Well, darling, some little boys just don’t, that’s all.
But Andrew has a daddy. He sleeps at their house all the time. Why can’t I have one, too?
She’d tried to satisfy his curiosity by steering a middle road between outright lies and complete disclosure of a truth too sordid and complex for a child to grasp. But the task, coming so soon after Michael’s probing interrogation, had left her with an urgent need to make the man, as well as the child, understand that she’d tried to act in everyone’s best interests.

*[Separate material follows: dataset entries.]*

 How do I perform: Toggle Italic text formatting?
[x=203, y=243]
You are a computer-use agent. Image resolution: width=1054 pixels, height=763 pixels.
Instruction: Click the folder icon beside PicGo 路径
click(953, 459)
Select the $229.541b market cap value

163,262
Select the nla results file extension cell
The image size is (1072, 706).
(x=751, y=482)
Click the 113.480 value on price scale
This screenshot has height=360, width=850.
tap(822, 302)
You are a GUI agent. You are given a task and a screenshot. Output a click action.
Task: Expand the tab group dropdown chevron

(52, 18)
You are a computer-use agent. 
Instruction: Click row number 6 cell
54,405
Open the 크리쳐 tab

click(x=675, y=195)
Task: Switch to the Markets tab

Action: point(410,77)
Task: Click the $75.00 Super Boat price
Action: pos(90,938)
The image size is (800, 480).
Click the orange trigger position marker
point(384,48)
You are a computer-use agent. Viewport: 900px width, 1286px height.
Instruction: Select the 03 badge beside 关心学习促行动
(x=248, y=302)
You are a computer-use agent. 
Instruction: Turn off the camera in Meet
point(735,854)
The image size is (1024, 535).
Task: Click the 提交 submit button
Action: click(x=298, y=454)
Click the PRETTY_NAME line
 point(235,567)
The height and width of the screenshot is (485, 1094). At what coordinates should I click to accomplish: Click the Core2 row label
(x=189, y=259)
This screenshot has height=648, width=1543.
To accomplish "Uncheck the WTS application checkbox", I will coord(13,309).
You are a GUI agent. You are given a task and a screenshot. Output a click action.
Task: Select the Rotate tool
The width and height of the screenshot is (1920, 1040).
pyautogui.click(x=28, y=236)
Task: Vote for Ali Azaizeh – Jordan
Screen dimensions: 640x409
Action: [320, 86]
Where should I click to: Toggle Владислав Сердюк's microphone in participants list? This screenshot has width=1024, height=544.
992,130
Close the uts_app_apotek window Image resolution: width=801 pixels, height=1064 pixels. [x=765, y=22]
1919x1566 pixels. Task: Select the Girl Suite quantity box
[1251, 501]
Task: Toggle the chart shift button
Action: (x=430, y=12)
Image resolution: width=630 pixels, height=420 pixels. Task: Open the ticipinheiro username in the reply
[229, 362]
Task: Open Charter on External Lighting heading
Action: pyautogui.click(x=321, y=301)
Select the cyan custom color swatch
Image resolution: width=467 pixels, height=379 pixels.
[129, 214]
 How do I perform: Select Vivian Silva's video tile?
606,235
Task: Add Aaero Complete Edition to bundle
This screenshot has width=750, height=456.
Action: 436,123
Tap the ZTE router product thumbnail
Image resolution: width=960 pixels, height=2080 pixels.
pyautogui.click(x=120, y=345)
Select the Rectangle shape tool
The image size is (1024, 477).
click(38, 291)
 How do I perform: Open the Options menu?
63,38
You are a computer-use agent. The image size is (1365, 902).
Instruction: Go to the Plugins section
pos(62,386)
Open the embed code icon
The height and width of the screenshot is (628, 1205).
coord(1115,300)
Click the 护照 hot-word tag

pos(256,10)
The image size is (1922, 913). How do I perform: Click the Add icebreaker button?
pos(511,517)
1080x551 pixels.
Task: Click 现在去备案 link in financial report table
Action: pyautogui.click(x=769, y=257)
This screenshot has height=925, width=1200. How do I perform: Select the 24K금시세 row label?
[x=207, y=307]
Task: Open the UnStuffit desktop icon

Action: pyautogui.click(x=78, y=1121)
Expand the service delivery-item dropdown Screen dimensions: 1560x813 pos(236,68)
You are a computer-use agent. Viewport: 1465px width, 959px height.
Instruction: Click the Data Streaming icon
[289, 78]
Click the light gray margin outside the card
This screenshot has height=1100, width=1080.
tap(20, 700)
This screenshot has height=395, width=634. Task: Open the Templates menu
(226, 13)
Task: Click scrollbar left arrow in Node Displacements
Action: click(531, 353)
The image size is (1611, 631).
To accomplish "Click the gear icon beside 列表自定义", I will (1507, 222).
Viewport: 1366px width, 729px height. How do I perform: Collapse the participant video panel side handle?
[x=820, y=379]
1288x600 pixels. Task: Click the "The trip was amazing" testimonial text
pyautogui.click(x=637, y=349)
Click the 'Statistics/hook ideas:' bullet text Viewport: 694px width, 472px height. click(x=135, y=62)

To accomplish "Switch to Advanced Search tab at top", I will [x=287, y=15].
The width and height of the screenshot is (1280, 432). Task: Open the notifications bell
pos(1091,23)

Michael D’Alessandro might be nothing more than a stranger passing through her life, but they shared something special and she would
not soon forget him. The impressions he took away with him mattered to her a very great deal. She couldn’t let him leave believing she was a selfish, unfit mother. She had to clarify to him, face-to-face, all the reasons why she’d felt justified in going ahead with the adoption. She only hoped he’d show more inclination to listen than he had when he’d stormed out of her house that afternoon.
And if he refused?
Her car, a roomy BMW 750, felt too close and confining suddenly. She opened the sunroof, lowered the seat to a full reclining position, then lay back and took deep breaths of the flower-scented air.
Of course he’d listen!
Night noises—the chirp of crickets, an owl’s eerie call, a dog barking in the distance—competed with the nervous thud of her heart. Overhead, stars blanketed the sky and reflected pinpricks of light on the slack surface of the river. A lover’s moon rose behind the trees.
And she, holed up in her car on the side of the road, sat waiting for a man who probably hadn’t spared her a second thought since he’d marched out of her house that afternoon. If her mother knew what she was up to, she’d have her committed!
Folly on top of folly had been how Glenda Younge described Camille’s behavior, during their confrontation earlier. “Explain to me, if you will, your fascination for a man about whom you know absolutely nothing but the most superficial details,” she’d demanded, as the sound of Michael’s car faded away. “What sort of hold does he have over you that you’d share with him confidential information about your marriage?”
At a loss, Camille had turned away. How could she explain something she didn’t herself understand? To try, especially to someone of her mother’s skeptical nature, was to invite nothing but ridicule.
As though regretting having spoken so bluntly, her mother had touched her shoulder. “Not that I care one iota what the man thinks of you, dear, but you must know that, to an outsider, your reasons for bringing Jeremy into your home appear self-serving, if not downright immoral! You’ve said yourself, often enough, that if you’d had the slightest inkling of the extent of Todd’s problems, you’d never have gone ahead with the adoption.”